Studio album by Mother Mother
- Released: February 16, 2024
- Length: 40:22
- Label: Warner
- Producer: Ryan Guldemond; Jason Van Poederooyen;

Mother Mother chronology
| Inside (2021) | Grief Chapter (2024) | Mother EP (2024) |

Singles from Grief Chapter
- "Normalize" Released: July 22, 2023; "To My Heart" Released: September 15, 2023; "The Matrix" Released: November 3, 2023; "Nobody Escapes" Released: January 19, 2024;

= Grief Chapter =

Grief Chapter is the ninth studio album by Vancouver-based indie rock band Mother Mother, released on February 16, 2024, by Warner Records.
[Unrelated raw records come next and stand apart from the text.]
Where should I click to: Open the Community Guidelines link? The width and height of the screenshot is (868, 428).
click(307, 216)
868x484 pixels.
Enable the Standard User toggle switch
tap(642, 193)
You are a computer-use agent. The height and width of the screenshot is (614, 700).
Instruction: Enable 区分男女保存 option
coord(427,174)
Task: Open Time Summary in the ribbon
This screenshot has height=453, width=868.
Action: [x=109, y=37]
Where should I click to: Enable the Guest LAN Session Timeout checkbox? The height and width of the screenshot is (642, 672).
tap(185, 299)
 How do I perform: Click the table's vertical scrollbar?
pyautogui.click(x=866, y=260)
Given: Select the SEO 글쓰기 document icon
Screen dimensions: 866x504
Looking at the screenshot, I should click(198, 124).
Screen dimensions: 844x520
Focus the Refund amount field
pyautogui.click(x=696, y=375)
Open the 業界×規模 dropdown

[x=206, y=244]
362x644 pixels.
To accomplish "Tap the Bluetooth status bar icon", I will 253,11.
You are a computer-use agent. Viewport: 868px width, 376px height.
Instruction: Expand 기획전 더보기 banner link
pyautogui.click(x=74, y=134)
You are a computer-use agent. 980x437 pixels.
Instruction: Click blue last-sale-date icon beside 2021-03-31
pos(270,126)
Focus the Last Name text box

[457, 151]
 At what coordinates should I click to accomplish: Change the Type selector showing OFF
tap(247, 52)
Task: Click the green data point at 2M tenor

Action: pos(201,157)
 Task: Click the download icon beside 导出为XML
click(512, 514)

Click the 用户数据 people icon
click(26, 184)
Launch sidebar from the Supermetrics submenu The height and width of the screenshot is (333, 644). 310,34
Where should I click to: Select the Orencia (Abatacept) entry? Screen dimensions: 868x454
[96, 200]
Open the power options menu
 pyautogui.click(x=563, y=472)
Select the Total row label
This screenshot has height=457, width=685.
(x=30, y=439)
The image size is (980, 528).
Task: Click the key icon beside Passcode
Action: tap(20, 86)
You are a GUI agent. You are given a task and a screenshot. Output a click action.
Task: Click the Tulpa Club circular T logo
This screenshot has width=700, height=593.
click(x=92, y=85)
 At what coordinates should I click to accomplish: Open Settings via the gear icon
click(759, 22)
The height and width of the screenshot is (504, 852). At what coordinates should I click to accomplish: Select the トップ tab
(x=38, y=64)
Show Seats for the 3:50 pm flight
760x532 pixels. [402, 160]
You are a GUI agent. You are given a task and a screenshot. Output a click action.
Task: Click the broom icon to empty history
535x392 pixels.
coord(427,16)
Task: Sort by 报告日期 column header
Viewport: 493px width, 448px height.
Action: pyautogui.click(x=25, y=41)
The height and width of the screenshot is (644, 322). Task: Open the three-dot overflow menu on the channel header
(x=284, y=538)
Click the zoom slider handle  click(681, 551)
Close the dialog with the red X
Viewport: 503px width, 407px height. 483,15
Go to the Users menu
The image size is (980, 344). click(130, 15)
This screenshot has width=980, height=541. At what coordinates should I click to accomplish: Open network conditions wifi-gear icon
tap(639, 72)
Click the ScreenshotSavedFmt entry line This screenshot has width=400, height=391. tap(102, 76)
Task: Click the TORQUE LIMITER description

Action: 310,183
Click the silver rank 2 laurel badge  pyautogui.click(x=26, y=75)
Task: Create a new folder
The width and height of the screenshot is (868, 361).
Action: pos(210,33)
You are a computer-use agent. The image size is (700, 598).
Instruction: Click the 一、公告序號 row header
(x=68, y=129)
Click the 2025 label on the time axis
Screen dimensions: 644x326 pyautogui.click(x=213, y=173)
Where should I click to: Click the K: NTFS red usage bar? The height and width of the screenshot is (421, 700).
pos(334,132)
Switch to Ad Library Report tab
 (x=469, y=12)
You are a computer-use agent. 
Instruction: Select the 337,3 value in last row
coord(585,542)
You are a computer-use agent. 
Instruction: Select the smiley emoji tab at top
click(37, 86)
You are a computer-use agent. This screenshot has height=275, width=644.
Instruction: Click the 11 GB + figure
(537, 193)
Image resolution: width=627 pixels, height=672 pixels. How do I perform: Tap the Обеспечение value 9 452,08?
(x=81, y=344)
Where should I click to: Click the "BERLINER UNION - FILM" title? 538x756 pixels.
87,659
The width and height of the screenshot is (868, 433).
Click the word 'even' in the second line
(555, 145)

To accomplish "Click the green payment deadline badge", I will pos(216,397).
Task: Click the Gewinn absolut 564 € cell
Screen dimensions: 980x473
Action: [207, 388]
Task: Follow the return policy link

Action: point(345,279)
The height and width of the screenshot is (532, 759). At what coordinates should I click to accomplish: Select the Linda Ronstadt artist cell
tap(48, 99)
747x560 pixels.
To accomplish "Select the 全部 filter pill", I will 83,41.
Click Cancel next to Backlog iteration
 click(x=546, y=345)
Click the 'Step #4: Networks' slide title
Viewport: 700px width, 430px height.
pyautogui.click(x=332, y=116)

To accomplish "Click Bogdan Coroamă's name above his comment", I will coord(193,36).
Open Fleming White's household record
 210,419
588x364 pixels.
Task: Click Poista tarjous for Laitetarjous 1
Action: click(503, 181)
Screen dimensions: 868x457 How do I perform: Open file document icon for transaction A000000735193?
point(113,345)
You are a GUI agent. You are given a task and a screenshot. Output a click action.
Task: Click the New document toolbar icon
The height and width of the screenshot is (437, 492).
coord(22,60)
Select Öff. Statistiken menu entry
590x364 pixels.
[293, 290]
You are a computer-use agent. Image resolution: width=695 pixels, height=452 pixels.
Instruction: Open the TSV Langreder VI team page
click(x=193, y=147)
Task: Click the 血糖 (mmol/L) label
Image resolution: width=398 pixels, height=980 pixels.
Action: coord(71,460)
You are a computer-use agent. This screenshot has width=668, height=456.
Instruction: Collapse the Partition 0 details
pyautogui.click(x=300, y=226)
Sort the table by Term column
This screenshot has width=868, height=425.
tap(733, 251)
It was produced by Ryan Guldemond and Jason Van Poederooyen.

== Track listing ==

Grief Chapter track listing
| No. | Title | Lyrics | Length |
|---|---|---|---|
| 1. | "Nobody Escapes" | Ryan Guldemond, Ali Siadat | 2:55 |
| 2. | "To My Heart" |  | 3:05 |
| 3. | "Explode!" |  | 2:31 |
| 4. | "Head Shrink" |  | 3:15 |
| 5. | "Days" |  | 2:56 |
| 6. | "Forever" |  | 5:50 |
| 7. | "Normalize" | R. Guldemond, Molly Guldemond, Mike Young | 4:19 |
| 8. | "Goddamn Staying Power" |  | 1:17 |
| 9. | "The Matrix" |  | 3:21 |
| 10. | "God's Plan" |  | 4:17 |
| 11. | "End of Me" |  | 3:25 |
| 12. | "Grief Chapter" | R. Guldemond, John Hadfield | 3:11 |
| Total length: |  |  | 40:22 |

==Personnel==
=== Mother Mother ===
- Molly Guldemond – vocals, synthesizer
- Ryan Guldemond – lead vocals, guitar, production (all tracks); additional engineering (2–6, 8–12), engineering (7)
- Jasmin Parkin – keyboard, vocals
- Ali Siadat – drums
- Mike Young – bass (all tracks), editing (tracks 1–6, 8–12)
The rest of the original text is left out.